Sophomore Forgets Lab Safety Acknowledgment, Destroys Future
In a tragic turn of events, sophomore biomedical sciences major Alissa Frankton forgot to sign her lab safety acknowledgment (LSA) on Howdy and destroyed her entire future. Slotted for registration on Friday morning, Frankton was prevented from registering within three milliseconds of her 5:45 a.m. time slot opening and was subsequently unable to get a seat in any of her required courses.
“It was the worst twelve minutes of my life,” Frankton said. “I searched and searched Howdy until I finally found the LSA hidden under the My Record tab, but by then it was too late. How am I going to graduate if every section of CHEM 227 is full? I have no chance of getting into med school now.”
Frankton will be deemed a closet major since she was unable to register for any of her major coursework. If her petition to return to full status fails, Frankton could be removed from her major or Texas A&M University entirely. According to BIMS advisor Sheraton Lows, Frankton’s failure to sign her LSA will likely lead her down a path of academic failure and even destitution.
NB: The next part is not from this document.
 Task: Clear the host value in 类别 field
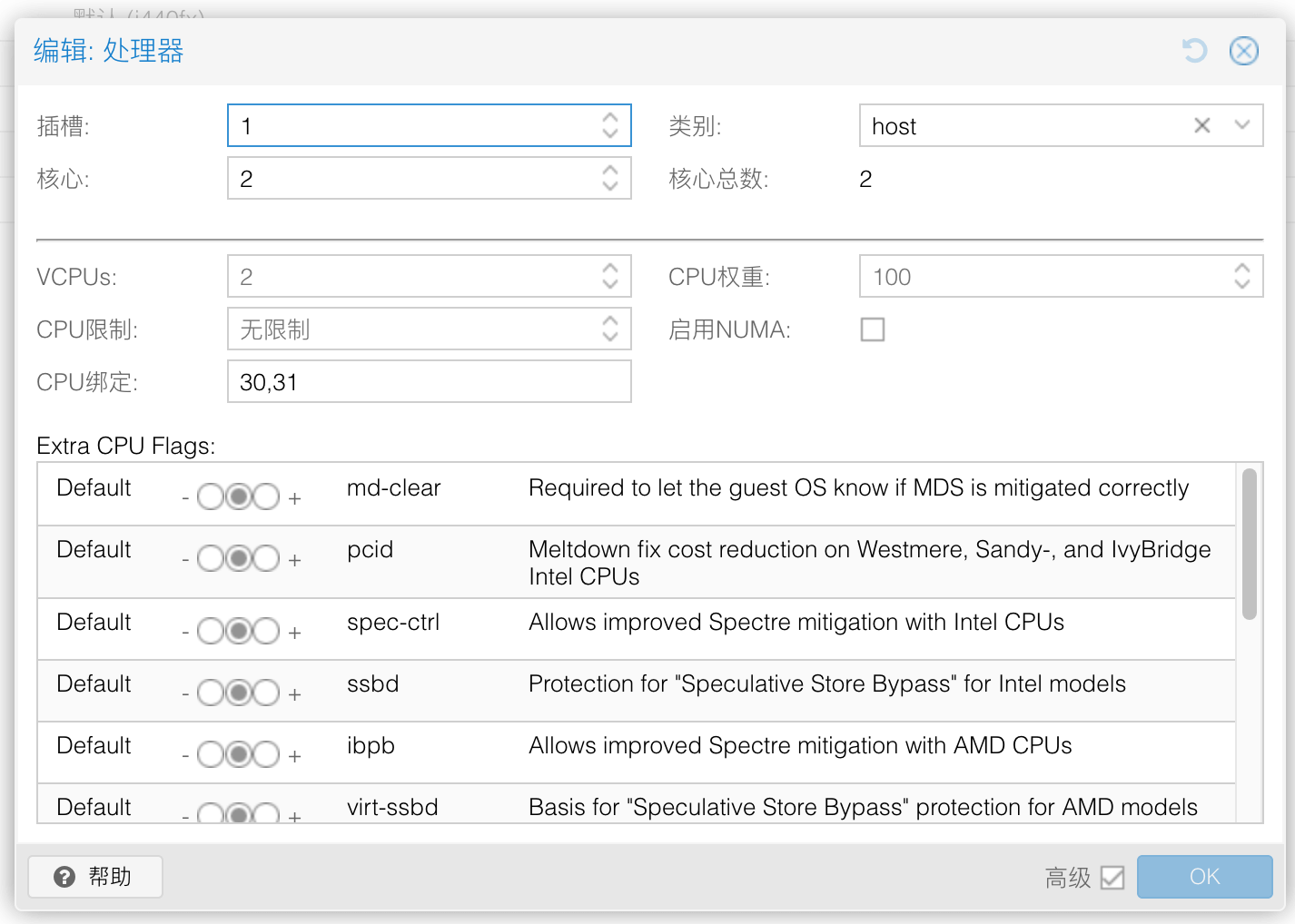coord(1201,125)
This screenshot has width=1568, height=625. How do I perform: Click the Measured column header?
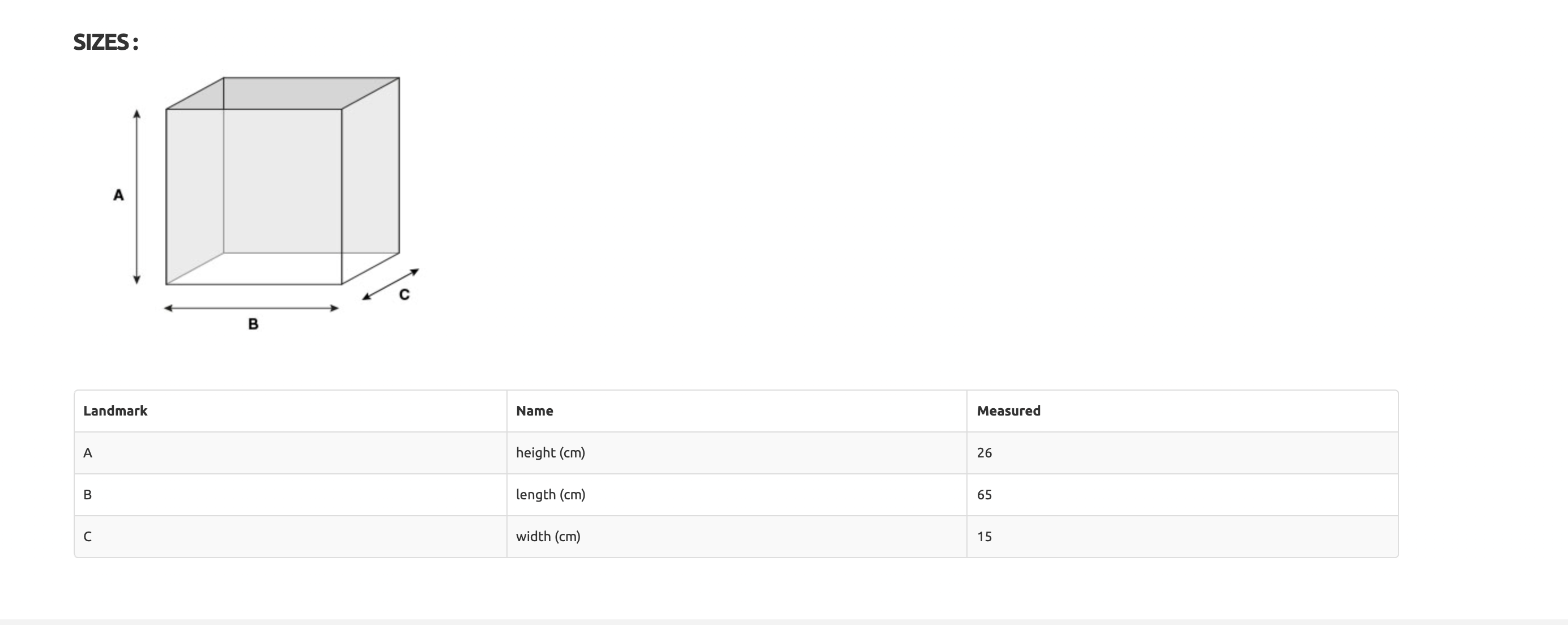pos(1009,411)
“If only she had read my five emails titled ‘PLEASE READ!! IMPORTANT REGISTRATION INFO! OPEN THIS,’” Lows said. “Too bad we don’t allow force requests.”
— Heldenfalls
Once an average student eons ago, Heldenfalls committed some unknown sin against the Aggie gods and has since been burdened with a strange punishment: She is forced to carry her backpack to the top of the infamous Heldenfels stairs only to fall back to the bottom again over and over for all eternity. Though this may seem like a horrible fate, the philosophy department argues that Heldenfalls’ endless task represents the absurd heroism of the human condition. Each atom of that backpack, each mineral flake of those concrete stairs, in itself forms a world. The struggle itself toward the heights is enough to fill a woman’s heart. One must imagine Heldenfalls happy.